Stability of Filgrastim and Epoetin Alfa in a System Designed for Enteral Administration in Neonates

Abstract

OBJECTIVE: To determine the stability of recombinant granulocyte colony—stimulating factor (rG-CSF, filgrastim) and recombinant erythropoietin (rEpo, epoetin alfa) in a solution designed for enteral administration in the neonatal intensive care unit. DESIGN: Filgrastim and epoetin alfa were added to a solution with NaCl 0.9%, sodium acetate, potassium chloride, and human albumin in concentrations designed to mimic human amniotic fluid. Additionally, the solution was dripped through polyvinyl chloride feeding tubes to simulate feedings, and aliquots were collected before, during, and after priming of the tube. Other aliquots were either frozen immediately, stored at room temperature, or refrigerated for 0, 6, 12, 18, and 24 hours. MAIN OUTCOME MEASURES: Filgrastim and epoetin alfa concentrations in the various aliquots were compared with the concentrations in the original solution. RESULTS: Filgrastim and epoetin alfa concentrations were stable for at least 24 hours when refrigerated and for at least three weeks when frozen.

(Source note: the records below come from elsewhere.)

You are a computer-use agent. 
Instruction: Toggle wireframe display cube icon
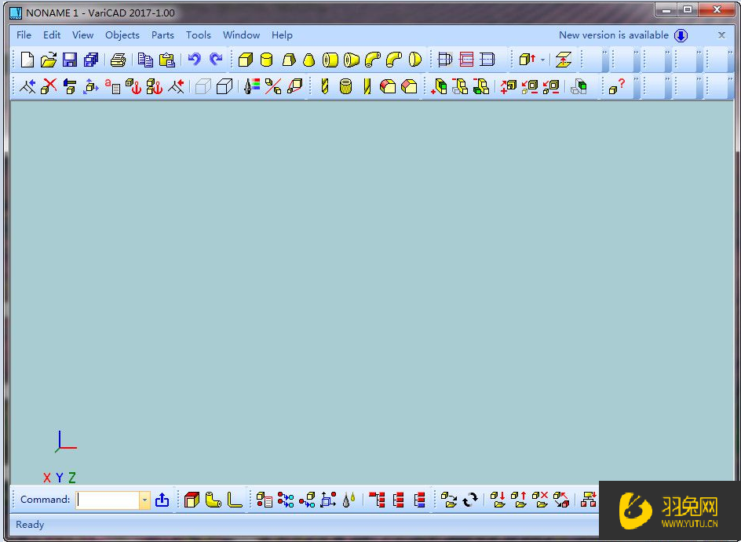click(x=203, y=86)
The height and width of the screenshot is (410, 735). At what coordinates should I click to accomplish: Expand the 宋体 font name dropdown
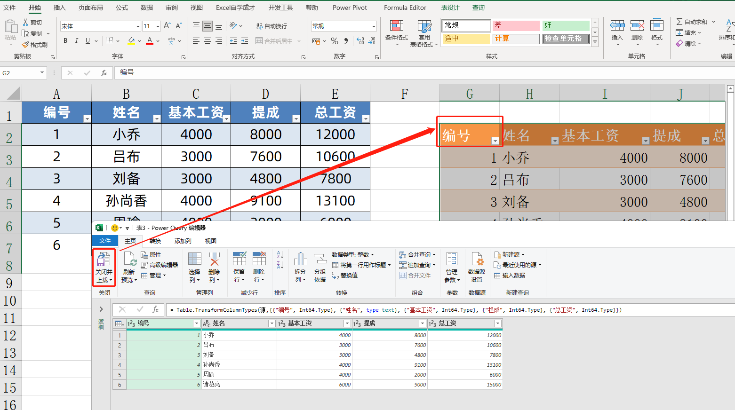[x=138, y=26]
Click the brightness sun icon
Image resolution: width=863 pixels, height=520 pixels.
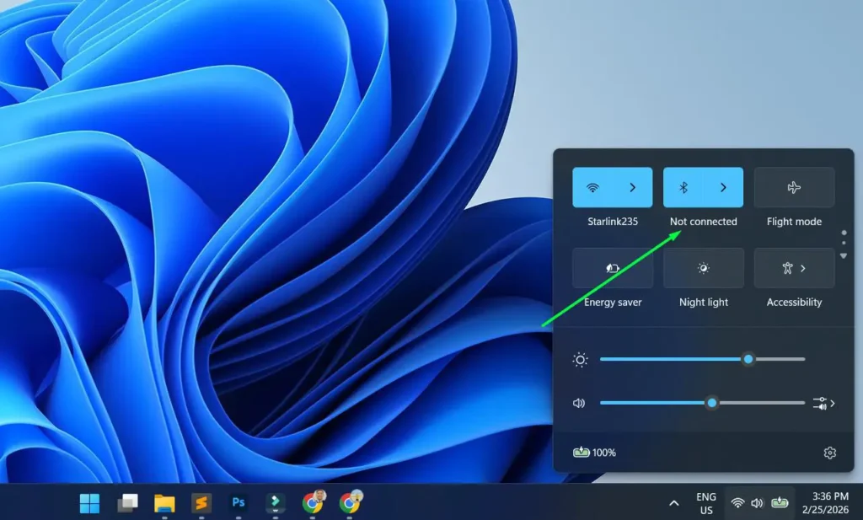(x=580, y=359)
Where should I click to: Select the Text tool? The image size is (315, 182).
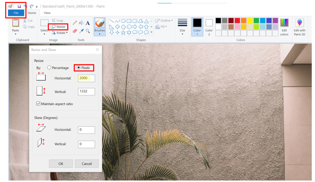87,23
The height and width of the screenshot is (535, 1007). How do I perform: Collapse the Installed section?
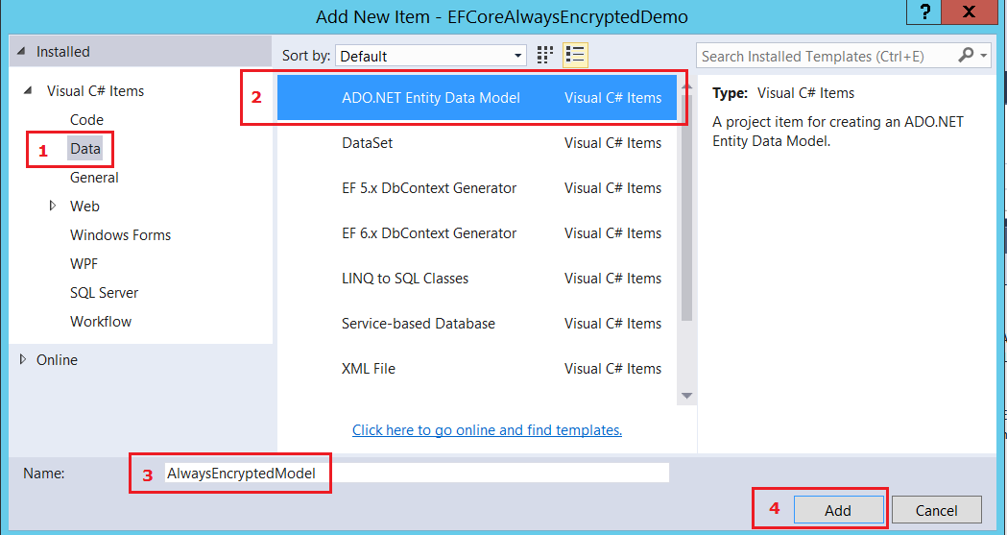click(x=22, y=52)
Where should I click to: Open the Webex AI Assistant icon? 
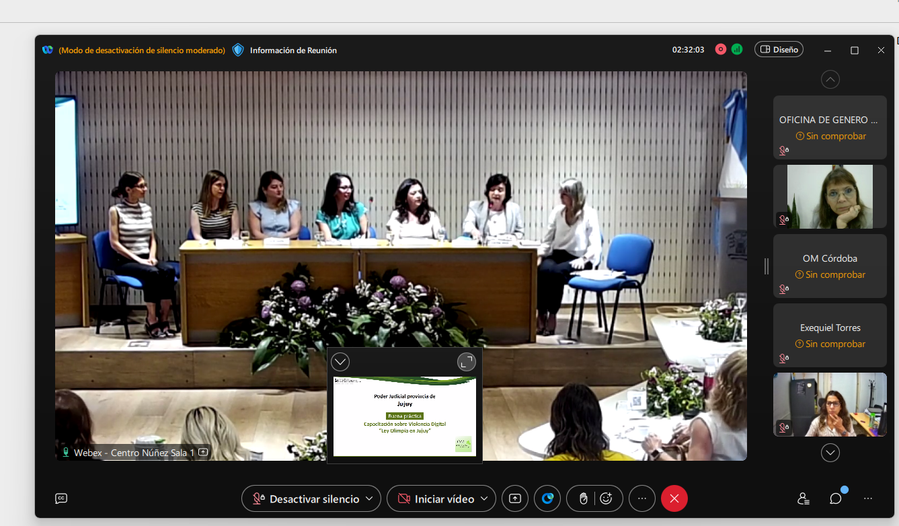pyautogui.click(x=547, y=498)
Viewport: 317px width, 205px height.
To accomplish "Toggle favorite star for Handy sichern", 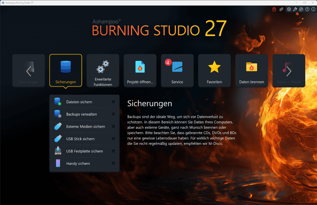I will click(x=113, y=163).
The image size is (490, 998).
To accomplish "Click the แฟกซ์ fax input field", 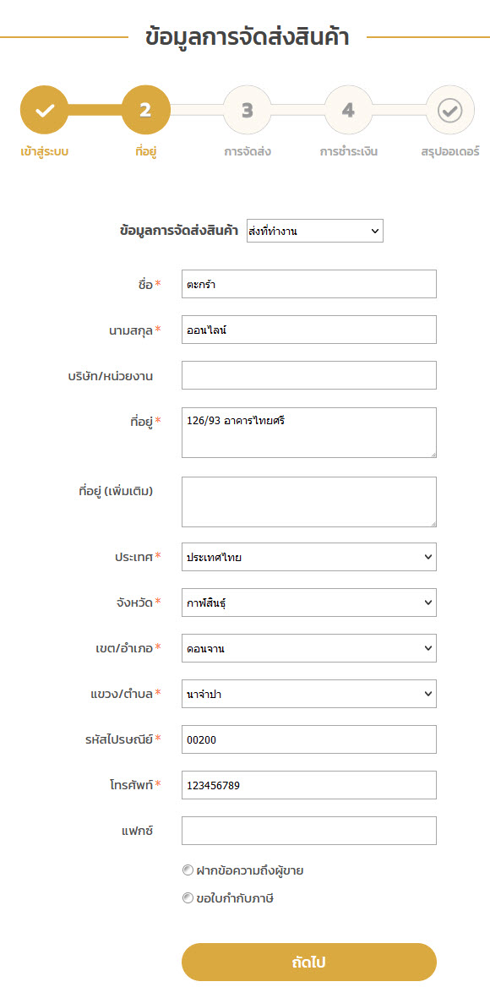I will (x=309, y=831).
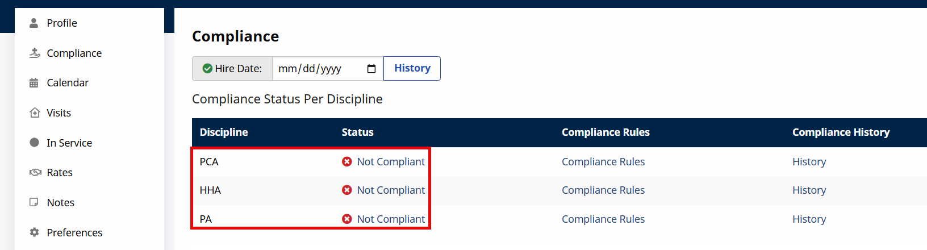
Task: Click the Calendar icon in sidebar
Action: pos(34,83)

At room temperature, filgrastim was stable for 18 hours and epoetin alfa for 24 hours. Filgrastim concentrations did not vary significantly before, during, or after priming of the feeding tube, whereas epoetin alfa concentrations decreased significantly unless the feeding tube was primed with 10 mL of solution. CONCLUSIONS: Filgrastim and epoetin alfa were stable in our amniotic fluid—like solution. In this respect, our solution is suitable for enteral administration to patients in the neonatal intensive care unit.